#### Texto para leitura
-- -- --

O conceito de família, nesse Estatuto corrói e
exclui o formato atual e plural das famílias brasileiras ao propor, no Art. 2º: “Para os fins desta Lei, define-se entidade familiar como o
núcleo social formado a partir da união entre um homem e uma mulher, por
meio de casamento ou união estável, ou ainda por comunidade formada por
qualquer dos pais e seus descendentes.”
Como se vê, a representação do conceito de família
gerou uma versão que tende a ser considerada imutável, mesmo que ao longo do
tempo houvesse mudanças na estrutura sociocultural e econômica da sociedade
transformando a vida dos indivíduos e reorganizando as normas do Direito para
alcançar essas mudanças, cujo reconhecimento entre essas doutrinas jurídicas
avançaram na interpretação da lei. Sem dúvida para conter esses avanços é que
esse parlamentar se apoiou para converter a sua lógica ético-conservadora em
protótipo impositivo de um estatuto que segundo ele, é “obrigação do Estado, da sociedade e do Poder Público em
todos os níveis assegurar à entidade familiar a efetivação do direito à saúde,
à alimentação, à educação, à cultura, ao esporte, ao lazer, ao trabalho, à
cidadania e à convivência comunitária.” (Art. 3º).
Considerando as perdas e exclusões que este
Estatuto tende a promover, o mundo acadêmico e grupos de pesquisas estão se
movimentando em uma campanha que interroga "Qual Estatuto da Família? Em defesa dos direitos e da
pluralidade" procurando sensibilizar sobre as práticas lesivas aos
direitos humanos que o parlamento brasileiro atual agregado a setores
religiosos e fundamentalistas tem criado contra os grupos que se organizam de
forma diferenciada da representação socialmente aceita, como a que foi deflagrada
em favor da “cura gay”, da comunidade LGBT, da inclusão de gênero e orientação
sexual nos planos de educação estaduais e municipais.

-- -- --

#### Trecho da listagem

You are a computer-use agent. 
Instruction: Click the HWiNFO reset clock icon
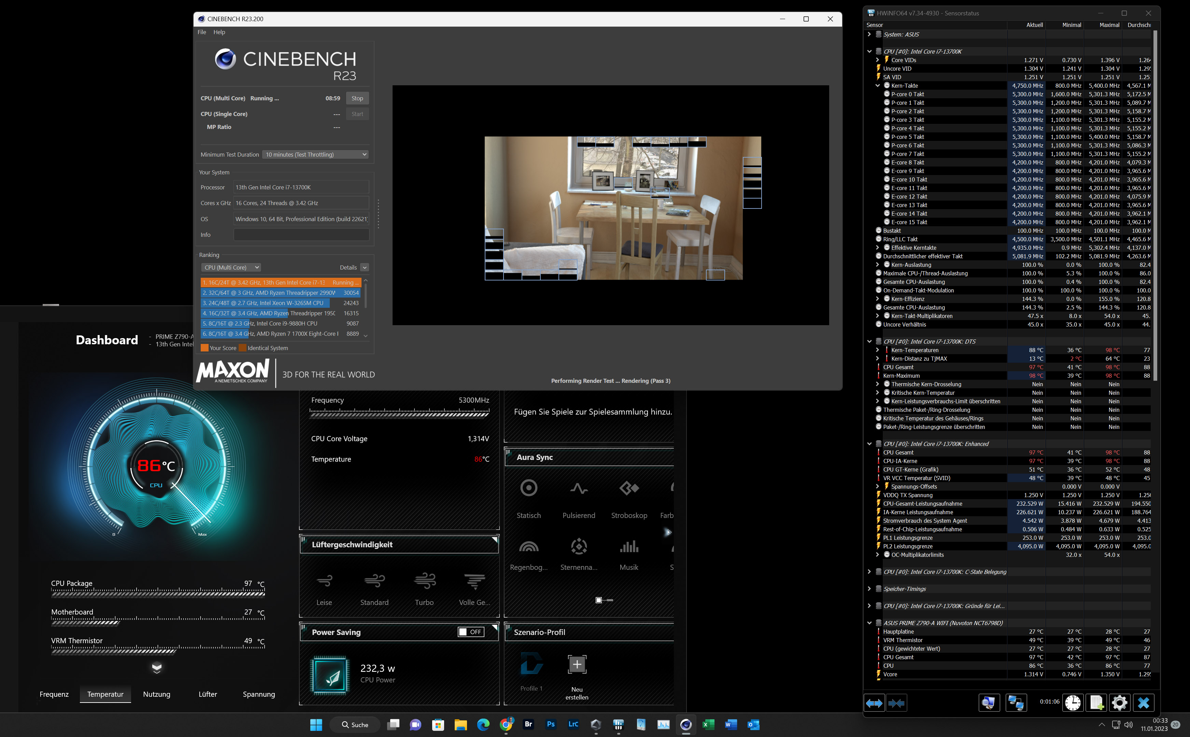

-- -- --

#### O que fazer
[1] No texto sobre o Estatuto da Família, qual é a pergunta que dá nome à campanha promovida pelo mundo acadêmico e por grupos de pesquisa?
[2] Cite sem alterações o trecho do texto sobre o Estatuto da Família que começa em "Considerando as perdas" e vai até "estaduais e municipais.", inclusive.

#### Respostas
[1] "Qual Estatuto da Família? Em defesa dos direitos e da pluralidade"

[2]
Considerando as perdas e exclusões que este
Estatuto tende a promover, o mundo acadêmico e grupos de pesquisas estão se
movimentando em uma campanha que interroga "Qual Estatuto da Família? Em defesa dos direitos e da
pluralidade" procurando sensibilizar sobre as práticas lesivas aos
direitos humanos que o parlamento brasileiro atual agregado a setores
religiosos e fundamentalistas tem criado contra os grupos que se organizam de
forma diferenciada da representação socialmente aceita, como a que foi deflagrada
em favor da “cura gay”, da comunidade LGBT, da inclusão de gênero e orientação
sexual nos planos de educação estaduais e municipais.